Protein Absorption Alters the Cellular Targeting of Glycopolymeric Nanoparticles

Abstract

Glycopolymeric nanoparticles are widely employed in biomedical applications due to their high targeting ability, biocompatibility, and biodegradability. The pendant saccharides serve as targeting ligands to be explicitly coordinated to receptors on cell membrane surfaces. However, proteins in the blood often absorb onto the nanoparticle surface, potentially impacting the exposure and effectiveness of the saccharide ligands for targeted delivery. To elucidate the protein absorption effects, we prepared micelles decorated with different percentages of fructose moieties and evaluated the bioactivity of nanoparticles using 2D cell culture, tumor spheroid, liver organoid, and coculture models. The 2D cell culture model did not show a significant difference in activity between protein-coated and non-coated micelles. However, a dramatic decrease in cellular uptake and penetration ability of micelles was observed in 3D tumor spheroids after protein absorption.

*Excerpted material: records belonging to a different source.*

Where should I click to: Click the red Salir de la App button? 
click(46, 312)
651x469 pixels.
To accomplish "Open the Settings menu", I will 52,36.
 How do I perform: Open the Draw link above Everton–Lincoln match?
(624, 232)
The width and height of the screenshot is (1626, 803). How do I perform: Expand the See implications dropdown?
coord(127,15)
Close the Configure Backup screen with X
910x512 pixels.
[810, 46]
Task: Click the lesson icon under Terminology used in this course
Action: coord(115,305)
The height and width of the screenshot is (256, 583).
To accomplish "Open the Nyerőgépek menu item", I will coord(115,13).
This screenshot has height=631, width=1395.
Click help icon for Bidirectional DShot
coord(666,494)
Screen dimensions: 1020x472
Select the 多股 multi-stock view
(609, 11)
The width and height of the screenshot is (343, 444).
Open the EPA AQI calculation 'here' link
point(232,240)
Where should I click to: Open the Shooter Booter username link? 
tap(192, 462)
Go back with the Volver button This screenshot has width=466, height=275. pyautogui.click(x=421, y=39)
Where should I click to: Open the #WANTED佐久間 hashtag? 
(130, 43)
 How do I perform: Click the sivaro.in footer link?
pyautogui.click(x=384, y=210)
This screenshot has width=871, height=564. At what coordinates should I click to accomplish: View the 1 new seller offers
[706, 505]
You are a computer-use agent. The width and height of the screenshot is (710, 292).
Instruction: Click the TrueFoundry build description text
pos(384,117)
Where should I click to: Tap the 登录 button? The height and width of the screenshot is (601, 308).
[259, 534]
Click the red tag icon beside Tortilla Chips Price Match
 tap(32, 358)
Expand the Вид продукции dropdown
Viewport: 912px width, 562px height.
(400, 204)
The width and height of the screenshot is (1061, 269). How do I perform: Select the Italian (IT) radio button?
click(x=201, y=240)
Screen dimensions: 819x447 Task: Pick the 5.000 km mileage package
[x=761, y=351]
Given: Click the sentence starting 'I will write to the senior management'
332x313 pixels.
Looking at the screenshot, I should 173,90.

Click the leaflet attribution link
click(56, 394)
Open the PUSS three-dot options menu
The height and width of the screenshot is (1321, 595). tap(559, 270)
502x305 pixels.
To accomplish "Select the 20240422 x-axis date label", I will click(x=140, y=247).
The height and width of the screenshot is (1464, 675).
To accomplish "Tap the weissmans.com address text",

Additionally, protein absorption notably increased micelle uptake in liver organoids. In the coculture model, protein absorption reduced micelle uptake in tumor spheroids while favoring uptake in liver organoids. Our work suggests that decreasing non-specific protein absorption of glycopolymeric nanoparticles could enhance their delivery efficiency. These findings underscore the importance of understanding protein interactions in nanoparticle applications for drug delivery.